Inside Lyft

The Math That Ensures You Always Get a Citi Bike When You Want It

Tom Vanderbilt - Jan 10, 2023
Photograph of a worker wearing a yellow safety vest putting a blue citibike bicycle into a dock rack.

Every day in New York City, some 80,000 times on average, someone unlocks a Citi Bike from a dock. There’s no way of knowing where each of those riders is headed — over a bridge or down the block — but the sum of their individual actions rarely leads to collective harmony. Like a tidal flow, bikes pool in some neighborhoods, while others are left high and dry.

“Rebalancing” is the underappreciated, often unseen process of putting the country’s biggest bike-share program back into something approaching equilibrium. It sounds relatively simple: Take bikes from areas of low demand and move them to areas of high demand. But that seemingly basic concept requires a complex, coordinated effort involving vast amounts of real-time system data, sophisticated demand-forecast algorithms — as well as old-school, wheels-on-the-ground physical movement of bikes around the city.

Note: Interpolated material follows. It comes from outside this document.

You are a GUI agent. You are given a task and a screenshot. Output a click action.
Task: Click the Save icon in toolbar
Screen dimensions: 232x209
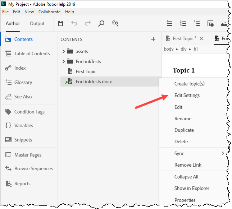(x=60, y=24)

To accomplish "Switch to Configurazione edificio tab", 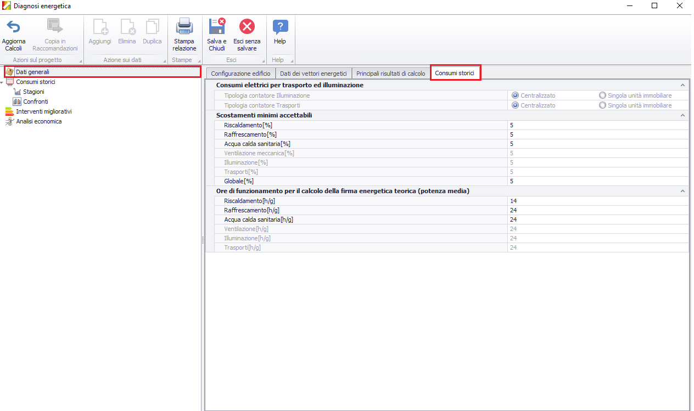I will (240, 74).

Of course, Citi Bike isn’t the only transportation service facing this problem. Trucking firms are plagued by the need to return trucks without cargo, airline companies deploy high-order math to match crews with airplanes, and rental car agencies often need to move cars from one location to another. And many bike-share systems need to rebalance.

But New York’s system, one of the world’s largest and most popular, presents unique challenges. “We are truly operating at full steam every day of the week, all hours of the day, 12 months a year,” says Patrick Knoth, senior manager of strategy and operations for Lyft, which operates Citi Bike. In the city that never sleeps, the rebalancing effort doesn’t either.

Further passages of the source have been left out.